- _YOUR INSTRUCTIONS_
Only the lines from the one containing "The width and" through the end of the records should be retyped, exactly and including both ends; pictures stay out.

- _STORED DATA_

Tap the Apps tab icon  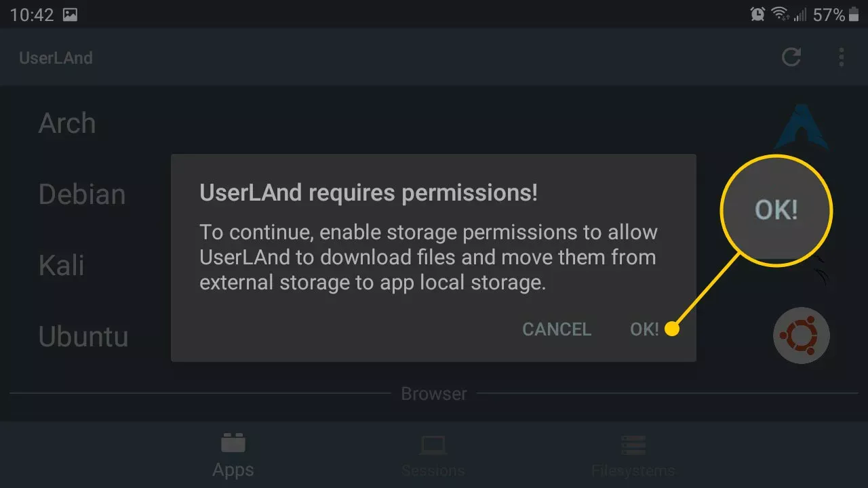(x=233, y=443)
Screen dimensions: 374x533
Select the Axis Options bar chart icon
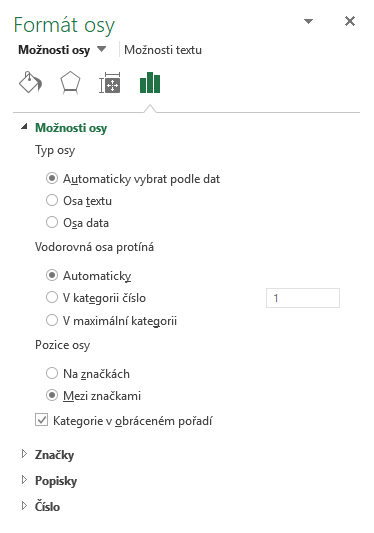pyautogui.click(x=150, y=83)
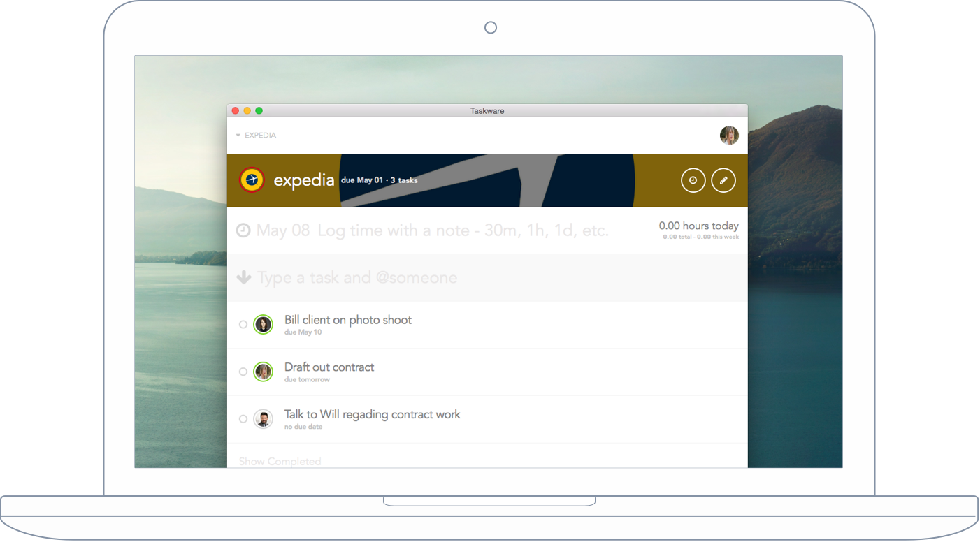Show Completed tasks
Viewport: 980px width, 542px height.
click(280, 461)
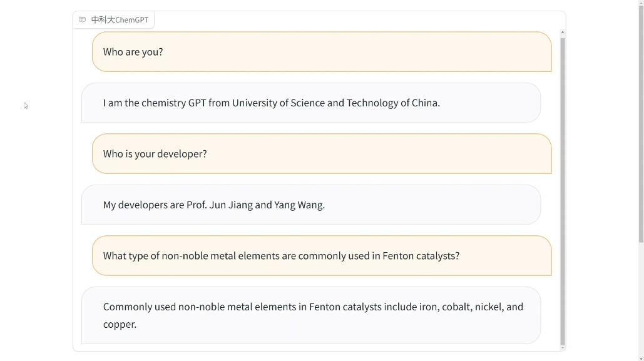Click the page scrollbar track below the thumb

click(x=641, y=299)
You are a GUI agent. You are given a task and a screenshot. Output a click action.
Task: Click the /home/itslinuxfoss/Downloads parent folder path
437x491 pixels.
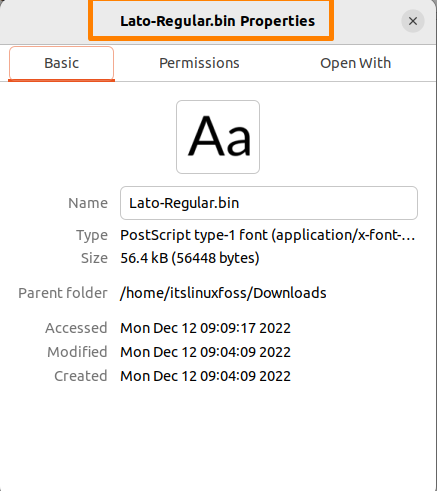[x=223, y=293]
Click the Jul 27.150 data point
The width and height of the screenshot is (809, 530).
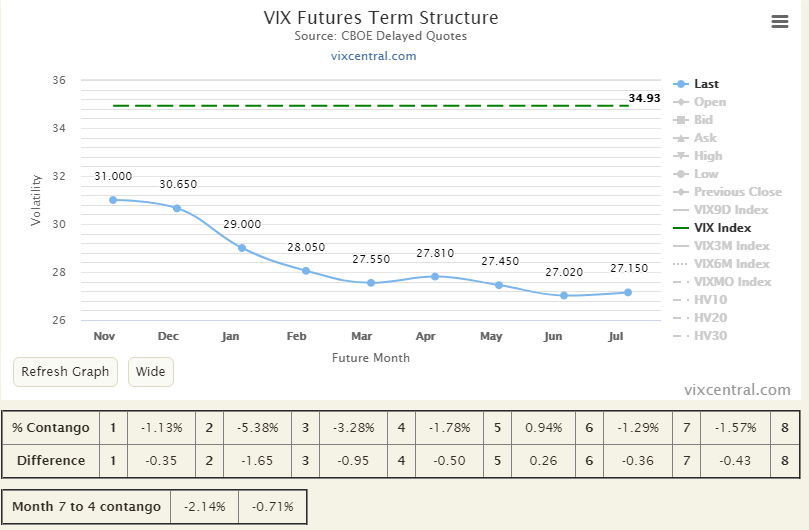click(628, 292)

- _FINISHED TASK_
The width and height of the screenshot is (809, 530).
click(628, 292)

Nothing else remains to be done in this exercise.